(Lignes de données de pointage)
::::
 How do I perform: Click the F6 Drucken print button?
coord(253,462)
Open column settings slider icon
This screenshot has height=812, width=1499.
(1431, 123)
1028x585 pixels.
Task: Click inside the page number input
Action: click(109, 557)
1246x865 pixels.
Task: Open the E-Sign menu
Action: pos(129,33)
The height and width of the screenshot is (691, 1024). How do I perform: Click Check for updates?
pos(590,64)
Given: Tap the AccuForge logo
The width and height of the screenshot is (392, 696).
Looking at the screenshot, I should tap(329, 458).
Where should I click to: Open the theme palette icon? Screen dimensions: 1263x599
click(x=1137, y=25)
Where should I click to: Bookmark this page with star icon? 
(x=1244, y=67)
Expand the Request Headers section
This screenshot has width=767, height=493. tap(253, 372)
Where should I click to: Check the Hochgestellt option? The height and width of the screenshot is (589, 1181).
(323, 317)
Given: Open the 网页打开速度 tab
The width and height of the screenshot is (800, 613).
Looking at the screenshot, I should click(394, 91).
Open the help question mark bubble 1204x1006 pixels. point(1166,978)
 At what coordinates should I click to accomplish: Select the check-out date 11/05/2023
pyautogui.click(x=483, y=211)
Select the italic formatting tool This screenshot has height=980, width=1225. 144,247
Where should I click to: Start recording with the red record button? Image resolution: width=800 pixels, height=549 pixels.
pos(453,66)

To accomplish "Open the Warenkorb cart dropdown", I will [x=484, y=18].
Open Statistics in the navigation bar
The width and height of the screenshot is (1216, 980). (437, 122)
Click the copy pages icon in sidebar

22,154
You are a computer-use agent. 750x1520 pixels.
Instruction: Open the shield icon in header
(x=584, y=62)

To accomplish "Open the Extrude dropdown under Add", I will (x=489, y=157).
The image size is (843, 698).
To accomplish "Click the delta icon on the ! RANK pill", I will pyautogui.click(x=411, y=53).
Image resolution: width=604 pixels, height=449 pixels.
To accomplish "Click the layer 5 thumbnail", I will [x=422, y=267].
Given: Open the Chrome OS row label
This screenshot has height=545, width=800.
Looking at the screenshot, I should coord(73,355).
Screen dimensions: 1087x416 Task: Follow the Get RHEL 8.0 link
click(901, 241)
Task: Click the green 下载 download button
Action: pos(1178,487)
::::
__Énoncé du problème__:
Recopiez à l'identique les lignes des entrées ci-dessus, depuis celle qui contient "will [x=484, y=18]." jusqu'à celle qui contient "will pyautogui.click(x=411, y=53).", cette dernière comprise.

__Résultat final__:
To accomplish "Open the Warenkorb cart dropdown", I will [x=484, y=18].
Open Statistics in the navigation bar
The width and height of the screenshot is (1216, 980). (437, 122)
Click the copy pages icon in sidebar

22,154
You are a computer-use agent. 750x1520 pixels.
Instruction: Open the shield icon in header
(x=584, y=62)

To accomplish "Open the Extrude dropdown under Add", I will (x=489, y=157).
The image size is (843, 698).
To accomplish "Click the delta icon on the ! RANK pill", I will pyautogui.click(x=411, y=53).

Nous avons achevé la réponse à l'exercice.